Des escouades spécialement formées pour combattre les groupes de motards criminalisés, comme l’escouade Carcajou, sont-elles plus efficaces?
Oui, mais encore là, Carcajou a avorté. Dans les faits, l’escouade n’a existé que durant douze mois, soit d’octobre 1995 à octobre 1996. La police a conclu une entente avec le gouvernement, qui trouvait que Carcajou lui coûtait trop cher: elle a accepté de démanteler Carcajou en douce, en échange de quoi le gouvernement lui a donné la loi antigang qu’elle réclamait depuis longtemps. Sauf qu’entre-temps, les Hell’s avaient modifié la structure de leurs opérations, de sorte qu’ils étaient dorénavant imperméables à la loi. Ils opèrent aujourd’hui comme le font les agences d’espionnage, ou les terroristes: leurs crimes sont commis par des cellules isolées, et il est impossible pour la police de remonter jusqu’à l’organisation mère.
Le pire, c’est qu’en 1979, la même loi antigang a été appliquée en Californie pour essayer de combattre les Hell’s, et ç’a été un flop monumental. Pourquoi répéter les erreurs du passé? Nos policiers ne connaissent pas l’histoire, ils ne lisent pas: ce sont des gars de douzième année! Aujourd’hui, le crime organisé est extrêmement sophistiqué, et les gens qui y réussissent sont soit très intelligents, soit entourés de conseillers et d’avocats spécialisés. Qu’est-ce qu’un policier qui n’a qu’une douzième année peut faire contre ça? Le problème, ce n’est pas que les lois qui manquent de mordant, c’est que les policiers ne font pas leur travail!

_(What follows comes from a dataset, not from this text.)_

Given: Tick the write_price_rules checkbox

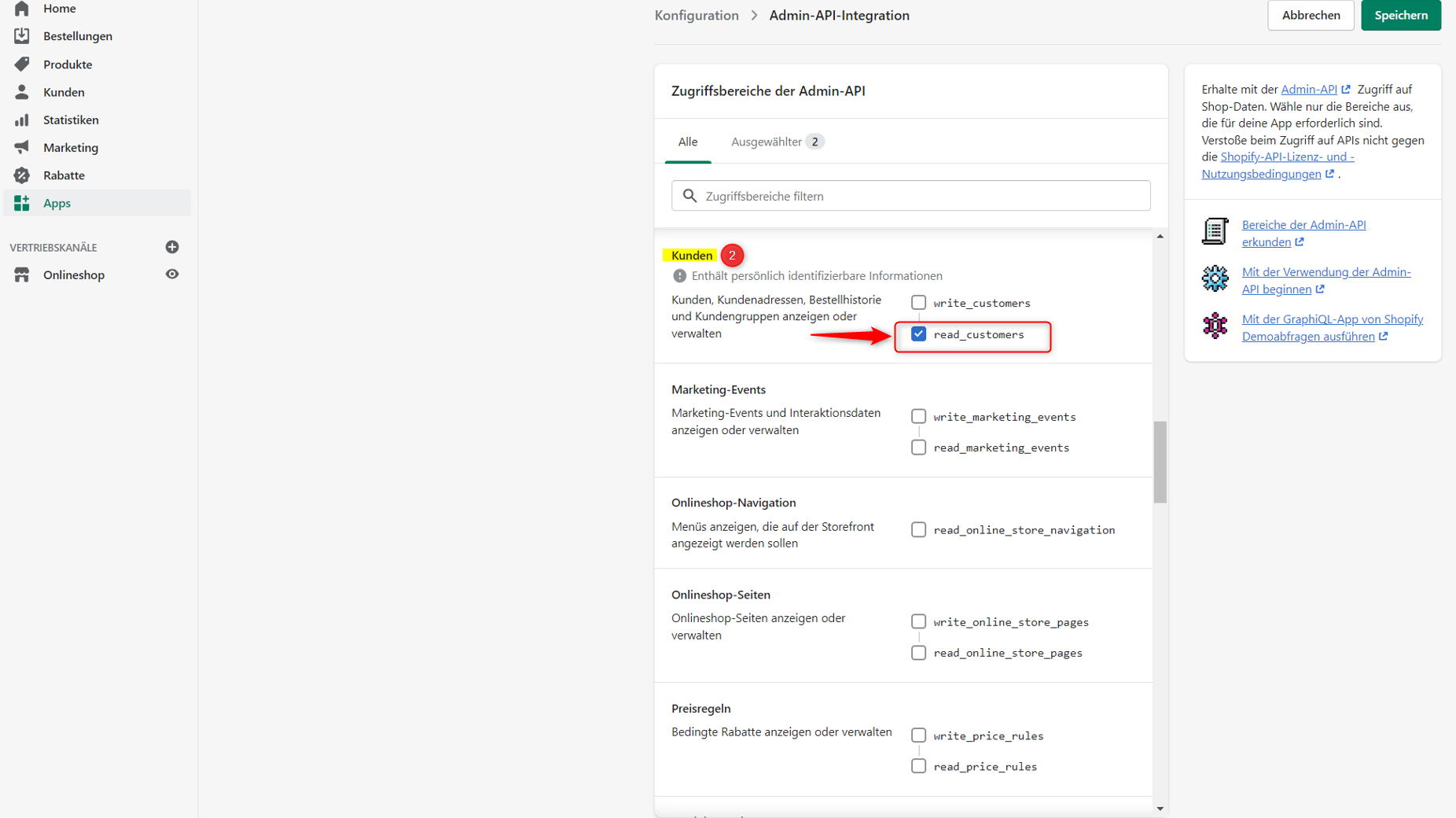Looking at the screenshot, I should point(918,735).
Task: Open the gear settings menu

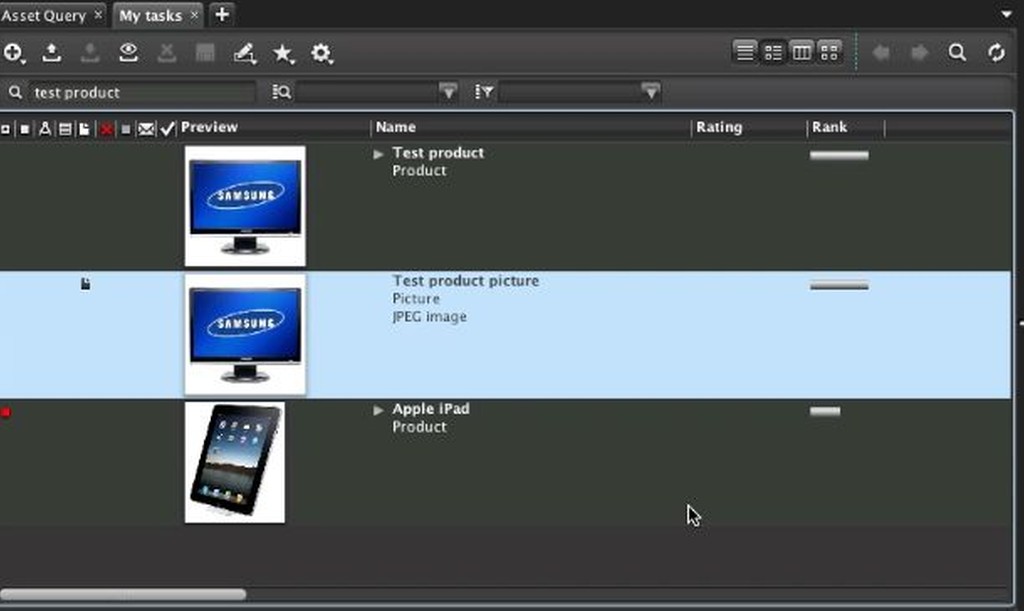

Le problème relève donc de la formation des policiers?
C’est une partie du problème… Il y a aussi le fonctionnement de l’appareil judiciaire qui est déficient. Par exemple, le système de promotion fait en sorte qu’à chaque deux ou trois ans, les policiers se font muter à un autre poste. Pour obtenir une promotion, il faut que le policier ait de bonnes statistiques à présenter. Statistiquement parlant, un policier qui donne cinquante contraventions par semaine pour excès de vitesse est plus productif qu’un policier qui enquête sur les motards, et qui fait une arrestation aux deux ans… Travailler sur les dossiers des motards n’est pas une activité très valorisée. Et puis quand les policiers changent de poste, ils changent de dossiers: ils repartent à zéro. Ils réinventent la roue à chaque trois ans! C’est comme si Fred Caillou essayait de courir après des motards en Harley avec son auto de granit! Et malgré ça, c’est au Québec que les policiers font le meilleur travail contre les groupes de motards criminalisés: dans les autres provinces, c’est pire encore…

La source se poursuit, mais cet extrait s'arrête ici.